## Material to process
*****

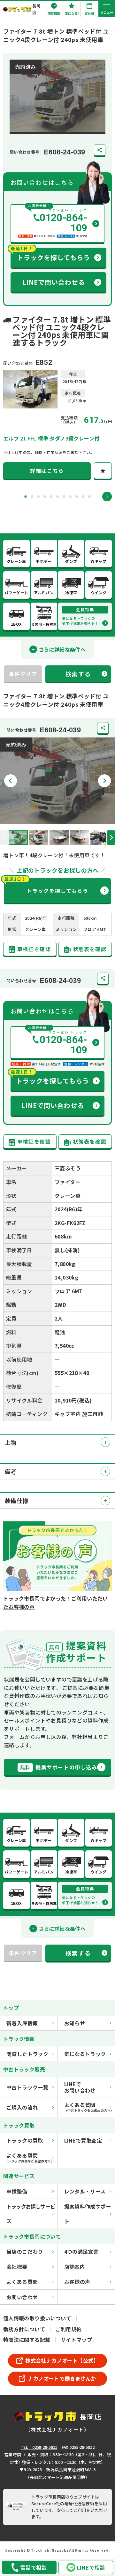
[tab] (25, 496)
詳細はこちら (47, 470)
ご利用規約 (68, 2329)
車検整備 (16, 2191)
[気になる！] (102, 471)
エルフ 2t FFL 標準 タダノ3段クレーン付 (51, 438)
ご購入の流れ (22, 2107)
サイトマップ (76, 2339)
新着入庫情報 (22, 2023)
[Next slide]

*****

## What you have to do
Print, exactly as they appear above, the lines running from the one with "ご利用規約 (68, 2329)" through the final line.

## Solution to this task
ご利用規約 (68, 2329)
車検整備 (16, 2191)
[気になる！] (102, 471)
エルフ 2t FFL 標準 タダノ3段クレーン付 (51, 438)
ご購入の流れ (22, 2107)
サイトマップ (76, 2339)
新着入庫情報 (22, 2023)
[Next slide]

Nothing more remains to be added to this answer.